* EXERCISE OBJECTIVE
Reproduce the following lines verbatim, starting at the line that contains "This screenshot has height=576, width=1092." and ending after the line that contains "coordinates (330, 126).".

START DATA EXCERPTS

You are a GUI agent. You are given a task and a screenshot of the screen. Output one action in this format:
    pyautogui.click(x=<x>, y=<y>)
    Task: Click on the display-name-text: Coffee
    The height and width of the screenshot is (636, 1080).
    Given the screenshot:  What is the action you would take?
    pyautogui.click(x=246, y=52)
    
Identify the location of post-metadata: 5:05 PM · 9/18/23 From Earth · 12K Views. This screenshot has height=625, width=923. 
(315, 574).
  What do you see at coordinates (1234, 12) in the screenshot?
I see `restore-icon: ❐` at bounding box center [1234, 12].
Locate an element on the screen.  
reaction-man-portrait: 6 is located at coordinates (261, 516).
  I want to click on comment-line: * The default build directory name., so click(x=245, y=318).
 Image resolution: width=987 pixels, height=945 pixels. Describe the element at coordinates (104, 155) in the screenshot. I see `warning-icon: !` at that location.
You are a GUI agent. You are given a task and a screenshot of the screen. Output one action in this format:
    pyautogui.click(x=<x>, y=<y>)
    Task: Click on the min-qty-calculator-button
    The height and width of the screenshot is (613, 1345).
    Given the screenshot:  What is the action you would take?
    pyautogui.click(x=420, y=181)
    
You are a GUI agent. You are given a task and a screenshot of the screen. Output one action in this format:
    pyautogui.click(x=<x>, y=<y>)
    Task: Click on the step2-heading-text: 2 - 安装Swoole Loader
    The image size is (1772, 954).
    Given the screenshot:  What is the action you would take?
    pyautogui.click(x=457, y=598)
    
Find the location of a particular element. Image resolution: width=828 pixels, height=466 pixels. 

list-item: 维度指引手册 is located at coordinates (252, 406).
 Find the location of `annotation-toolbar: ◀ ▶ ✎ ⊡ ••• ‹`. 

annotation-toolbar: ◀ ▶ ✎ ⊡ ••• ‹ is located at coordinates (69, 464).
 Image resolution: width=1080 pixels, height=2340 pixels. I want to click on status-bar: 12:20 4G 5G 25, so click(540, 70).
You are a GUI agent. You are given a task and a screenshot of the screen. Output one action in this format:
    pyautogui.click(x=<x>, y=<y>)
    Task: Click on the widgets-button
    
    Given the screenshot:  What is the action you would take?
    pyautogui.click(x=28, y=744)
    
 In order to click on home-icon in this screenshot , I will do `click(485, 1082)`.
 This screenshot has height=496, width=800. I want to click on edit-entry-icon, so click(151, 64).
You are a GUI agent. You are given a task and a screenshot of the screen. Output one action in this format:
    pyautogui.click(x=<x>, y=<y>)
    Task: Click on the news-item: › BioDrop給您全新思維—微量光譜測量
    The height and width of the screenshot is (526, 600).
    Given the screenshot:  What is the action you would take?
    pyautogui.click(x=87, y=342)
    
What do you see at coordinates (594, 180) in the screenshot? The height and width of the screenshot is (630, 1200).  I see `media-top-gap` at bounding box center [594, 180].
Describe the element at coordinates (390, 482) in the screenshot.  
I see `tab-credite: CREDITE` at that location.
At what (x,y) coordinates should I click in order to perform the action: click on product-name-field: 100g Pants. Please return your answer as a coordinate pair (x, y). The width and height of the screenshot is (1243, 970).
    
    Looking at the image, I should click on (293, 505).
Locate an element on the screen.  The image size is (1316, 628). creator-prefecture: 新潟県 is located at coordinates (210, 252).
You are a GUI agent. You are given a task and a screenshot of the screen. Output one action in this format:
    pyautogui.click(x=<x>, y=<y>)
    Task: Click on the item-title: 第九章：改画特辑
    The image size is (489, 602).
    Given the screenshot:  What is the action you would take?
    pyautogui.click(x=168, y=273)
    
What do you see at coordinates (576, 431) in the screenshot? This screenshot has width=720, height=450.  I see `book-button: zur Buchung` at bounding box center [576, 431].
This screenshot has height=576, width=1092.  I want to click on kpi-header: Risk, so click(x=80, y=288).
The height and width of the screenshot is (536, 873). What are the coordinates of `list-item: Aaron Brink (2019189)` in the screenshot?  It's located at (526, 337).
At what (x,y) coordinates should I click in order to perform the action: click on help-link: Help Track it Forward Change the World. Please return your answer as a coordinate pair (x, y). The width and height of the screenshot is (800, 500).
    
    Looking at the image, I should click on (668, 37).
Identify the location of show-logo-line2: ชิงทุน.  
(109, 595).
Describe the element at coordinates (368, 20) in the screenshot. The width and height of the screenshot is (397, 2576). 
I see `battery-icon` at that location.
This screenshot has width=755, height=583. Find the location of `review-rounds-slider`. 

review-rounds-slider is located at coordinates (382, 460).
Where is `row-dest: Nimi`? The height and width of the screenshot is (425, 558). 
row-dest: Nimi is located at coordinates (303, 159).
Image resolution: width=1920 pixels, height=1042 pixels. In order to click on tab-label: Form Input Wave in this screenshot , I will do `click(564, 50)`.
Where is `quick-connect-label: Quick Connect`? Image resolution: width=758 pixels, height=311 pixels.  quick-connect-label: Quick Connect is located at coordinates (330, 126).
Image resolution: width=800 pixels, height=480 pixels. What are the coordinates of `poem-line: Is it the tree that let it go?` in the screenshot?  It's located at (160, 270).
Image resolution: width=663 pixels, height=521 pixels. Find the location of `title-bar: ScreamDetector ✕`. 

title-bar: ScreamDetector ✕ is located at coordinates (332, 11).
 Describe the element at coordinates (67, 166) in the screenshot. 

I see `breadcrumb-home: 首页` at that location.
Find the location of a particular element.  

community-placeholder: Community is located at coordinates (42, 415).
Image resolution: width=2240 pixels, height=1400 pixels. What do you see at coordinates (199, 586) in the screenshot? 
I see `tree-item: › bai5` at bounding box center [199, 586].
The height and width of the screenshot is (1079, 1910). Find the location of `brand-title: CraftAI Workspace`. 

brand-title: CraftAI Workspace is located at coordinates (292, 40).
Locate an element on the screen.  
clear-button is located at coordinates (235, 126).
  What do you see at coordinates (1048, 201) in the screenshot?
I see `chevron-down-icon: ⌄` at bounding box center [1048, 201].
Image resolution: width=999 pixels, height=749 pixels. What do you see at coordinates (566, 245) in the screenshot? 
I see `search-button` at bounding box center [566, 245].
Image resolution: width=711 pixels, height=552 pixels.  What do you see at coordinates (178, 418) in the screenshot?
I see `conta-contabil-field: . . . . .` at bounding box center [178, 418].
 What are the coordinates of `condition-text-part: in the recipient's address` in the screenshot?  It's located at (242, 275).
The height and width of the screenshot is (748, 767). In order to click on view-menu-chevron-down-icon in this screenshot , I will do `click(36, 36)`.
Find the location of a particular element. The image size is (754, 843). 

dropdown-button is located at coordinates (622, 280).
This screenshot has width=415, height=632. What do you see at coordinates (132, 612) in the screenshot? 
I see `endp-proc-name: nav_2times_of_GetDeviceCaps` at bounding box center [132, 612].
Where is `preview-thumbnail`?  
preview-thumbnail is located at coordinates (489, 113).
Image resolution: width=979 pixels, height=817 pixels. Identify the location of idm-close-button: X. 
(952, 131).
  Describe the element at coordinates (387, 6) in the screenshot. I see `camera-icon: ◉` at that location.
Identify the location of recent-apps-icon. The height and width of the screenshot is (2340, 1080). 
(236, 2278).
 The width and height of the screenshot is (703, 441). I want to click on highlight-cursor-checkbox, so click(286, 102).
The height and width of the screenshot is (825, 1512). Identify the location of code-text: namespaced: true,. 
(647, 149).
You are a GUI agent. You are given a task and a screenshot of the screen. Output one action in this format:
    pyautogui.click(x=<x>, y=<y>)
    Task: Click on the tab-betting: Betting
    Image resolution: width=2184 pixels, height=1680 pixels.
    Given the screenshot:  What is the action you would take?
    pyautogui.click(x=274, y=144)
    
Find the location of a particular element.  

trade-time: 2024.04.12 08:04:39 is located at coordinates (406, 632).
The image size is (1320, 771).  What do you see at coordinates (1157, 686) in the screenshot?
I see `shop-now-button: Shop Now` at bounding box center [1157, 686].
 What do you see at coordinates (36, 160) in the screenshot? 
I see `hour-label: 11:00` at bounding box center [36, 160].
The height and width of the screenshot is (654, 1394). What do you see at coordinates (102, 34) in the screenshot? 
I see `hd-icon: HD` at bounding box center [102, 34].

END DATA EXCERPTS

* RESPONSE BOX
This screenshot has height=576, width=1092.  I want to click on kpi-header: Risk, so click(x=80, y=288).
The height and width of the screenshot is (536, 873). What are the coordinates of `list-item: Aaron Brink (2019189)` in the screenshot?  It's located at (526, 337).
At what (x,y) coordinates should I click in order to perform the action: click on help-link: Help Track it Forward Change the World. Please return your answer as a coordinate pair (x, y). The width and height of the screenshot is (800, 500).
    
    Looking at the image, I should click on (668, 37).
Identify the location of show-logo-line2: ชิงทุน.  
(109, 595).
Describe the element at coordinates (368, 20) in the screenshot. The width and height of the screenshot is (397, 2576). 
I see `battery-icon` at that location.
This screenshot has width=755, height=583. Find the location of `review-rounds-slider`. 

review-rounds-slider is located at coordinates (382, 460).
Where is `row-dest: Nimi`? The height and width of the screenshot is (425, 558). 
row-dest: Nimi is located at coordinates (303, 159).
Image resolution: width=1920 pixels, height=1042 pixels. In order to click on tab-label: Form Input Wave in this screenshot , I will do `click(564, 50)`.
Where is `quick-connect-label: Quick Connect`? Image resolution: width=758 pixels, height=311 pixels.  quick-connect-label: Quick Connect is located at coordinates (330, 126).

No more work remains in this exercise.